Marco Rubio: In Search of A 100 Original Ideas
It's amazing how much Marco Rubio's Miami Herald op-ed mirrors an email sent out by the Dick Armey think tank Freedom Works.
Other estimates indicate that Kyoto-like carbon caps could result in electricity bills that rise from the current 8-cent per kilowatt average now seen in the United States to the 25-cent kilowatt average which burdens families in Europe. The United Kingdom alone saw a 14-percent increase between 2005 and 2006. Floridians already are paying too much in taxes and insurance. The last thing we need is higher utility bills.
Armey accused Crist of ''pandering to radical enviromentalists'' and asked: ``What about hard-working Floridians whose family budgets are stretched to the limit because of high gasoline prices and skyrocketing home energy costs? For them, Crist's mandates will be the straw that breaks the camel's back.''
Rubio has also called Crist's proposal "European-style big government." When in doubt, Republicans mentions foreigners to scare the daylights out of voters.

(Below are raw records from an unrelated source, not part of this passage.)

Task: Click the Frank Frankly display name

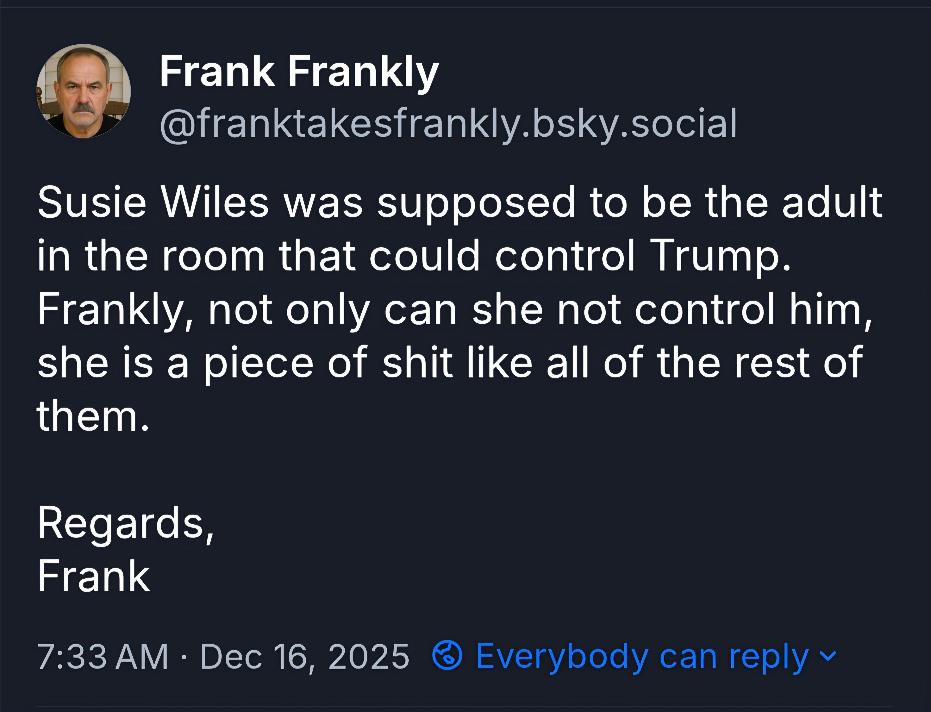Action: click(299, 72)
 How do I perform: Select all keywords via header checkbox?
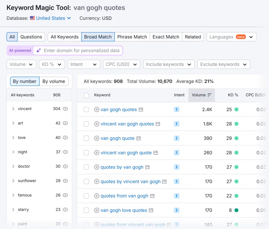(x=86, y=95)
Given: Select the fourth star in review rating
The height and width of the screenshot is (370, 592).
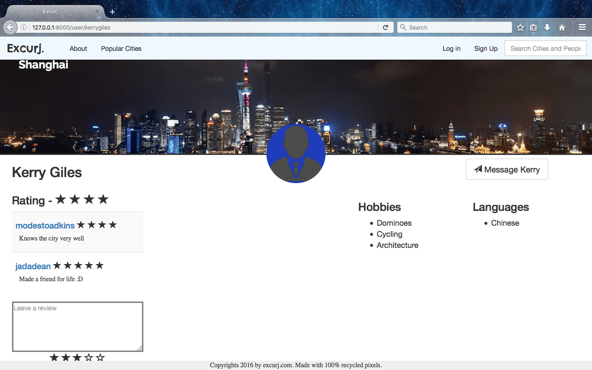Looking at the screenshot, I should pos(89,358).
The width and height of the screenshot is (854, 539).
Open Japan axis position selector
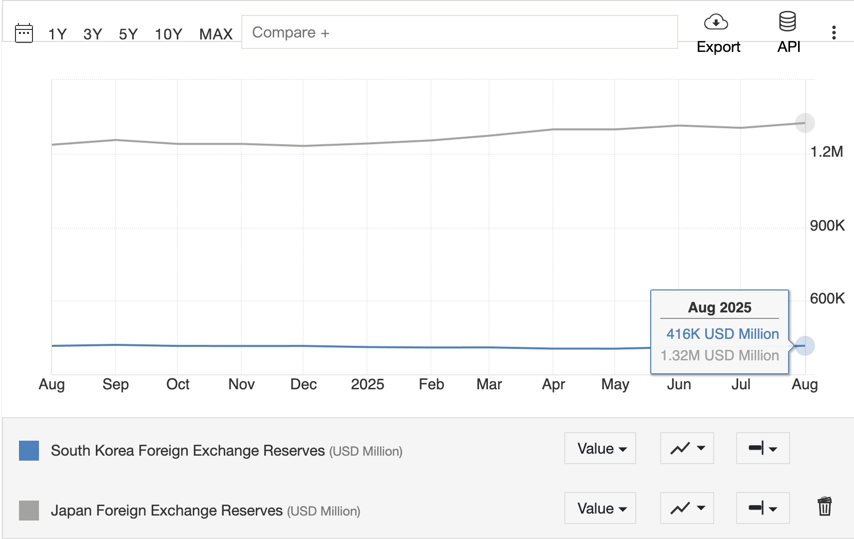coord(763,508)
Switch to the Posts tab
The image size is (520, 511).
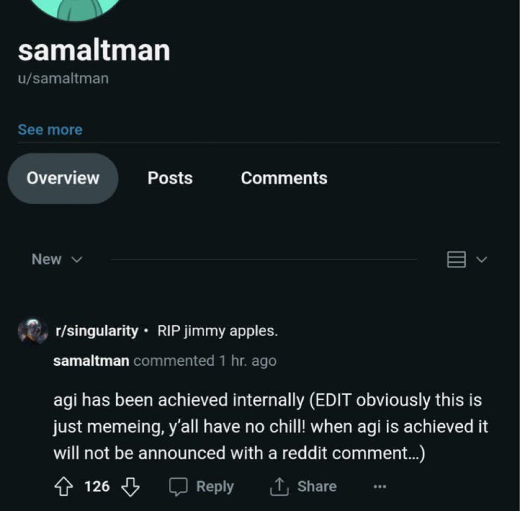[170, 178]
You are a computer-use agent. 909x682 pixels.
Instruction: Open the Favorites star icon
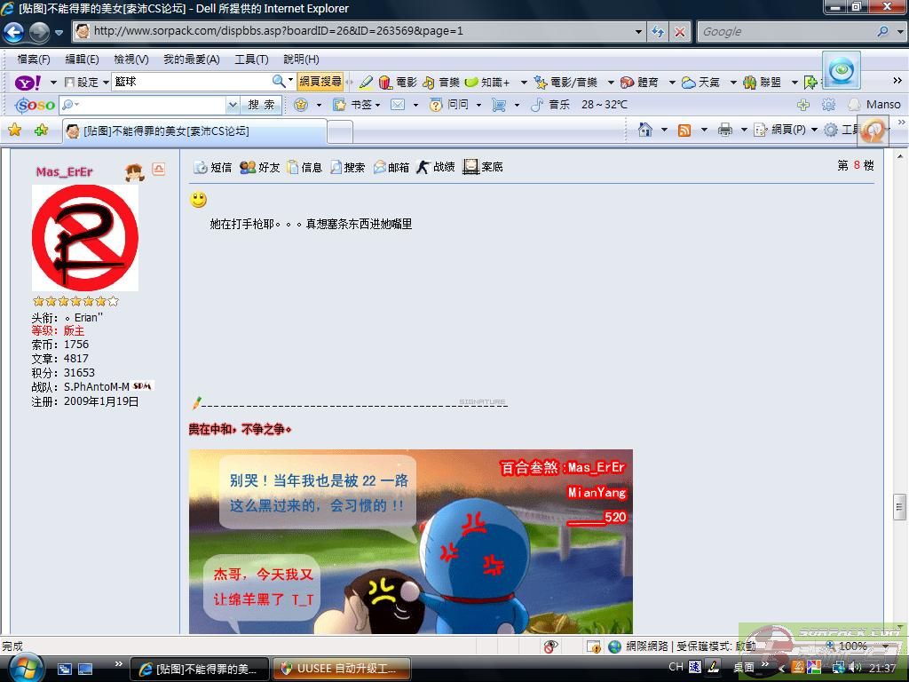[14, 131]
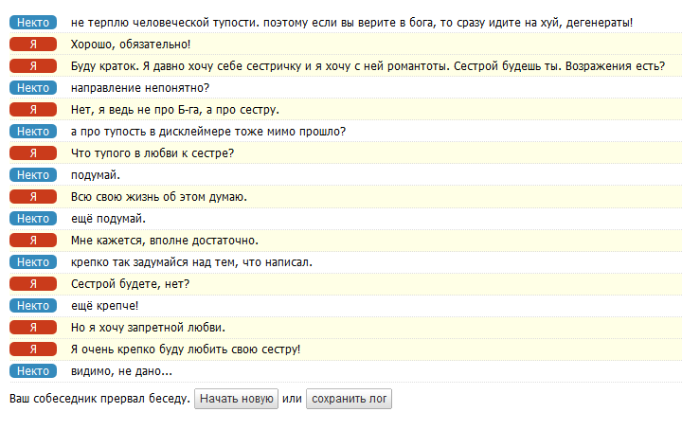
Task: Select the "Я" badge next to "Хорошо, обязательно!"
Action: click(x=33, y=45)
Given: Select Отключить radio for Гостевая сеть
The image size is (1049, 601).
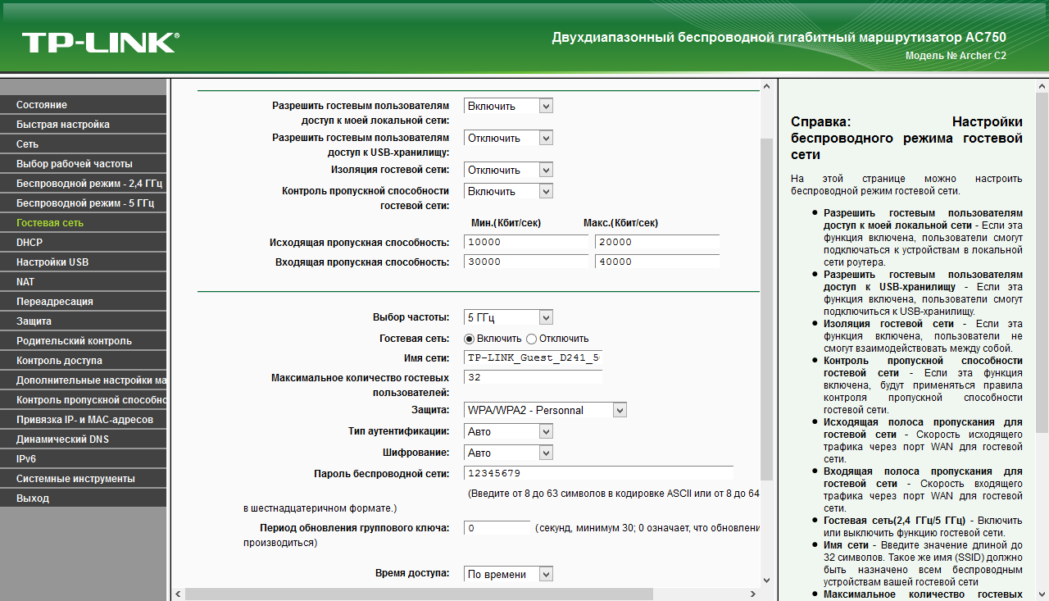Looking at the screenshot, I should (531, 339).
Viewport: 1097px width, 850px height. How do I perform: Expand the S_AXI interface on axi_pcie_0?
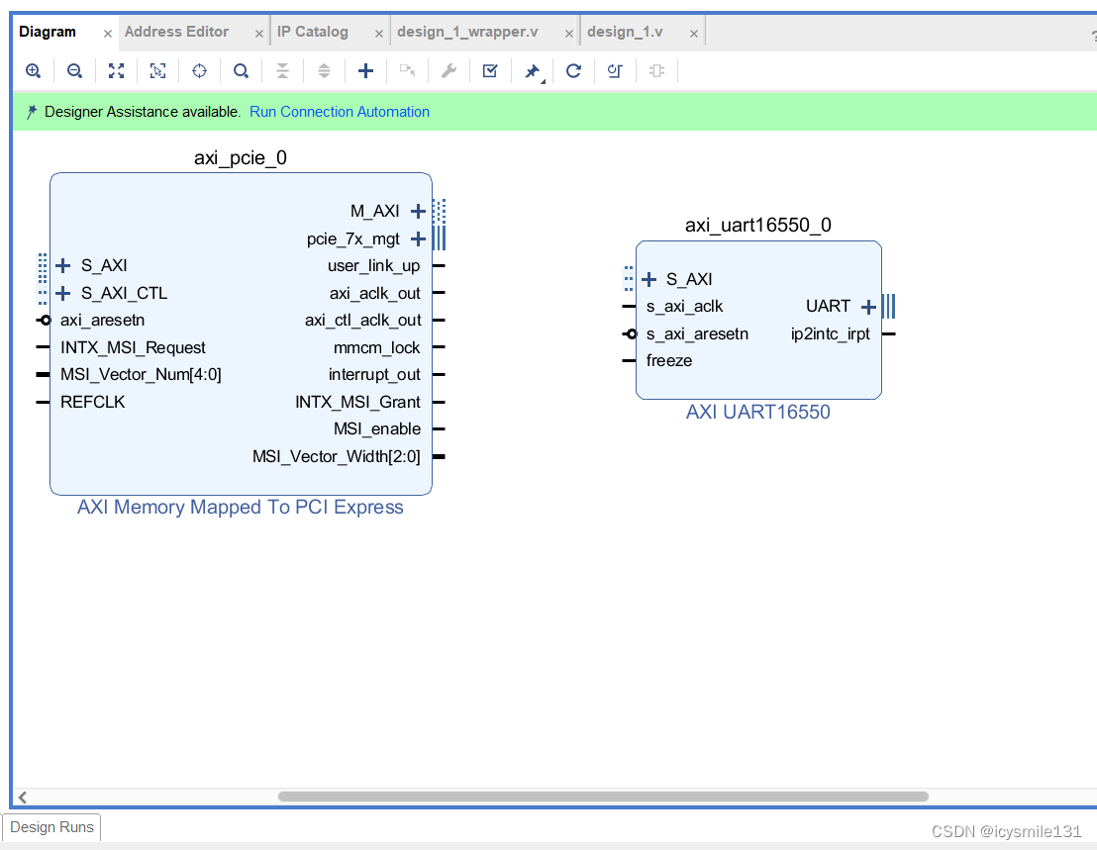(63, 265)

I yawned when I heard Crist's climate change proposals. The details have been sketchy. Will these changes account for Florida's population growth? If the state's track record on growth management is any indication then the answer is no. The technology for alternative sources of fuel have been lagging. Partly because Republicans have been resistant to it. Energy companies are a powerful source of lobbying in Florida. Republicans were silent when Jeb Bush sign a bill to end emissions testing.
The Freedom Works argument about alternative sources of fuel becoming expensive is laughable and anti-capitalistic. Gas prices have skyrocketed while conservatives have repeated the same doomsday warming. The truth is they do not want other sources of fuel competing with gasoline. Competition would give consumers choices. Republicans aren't going to let that happen.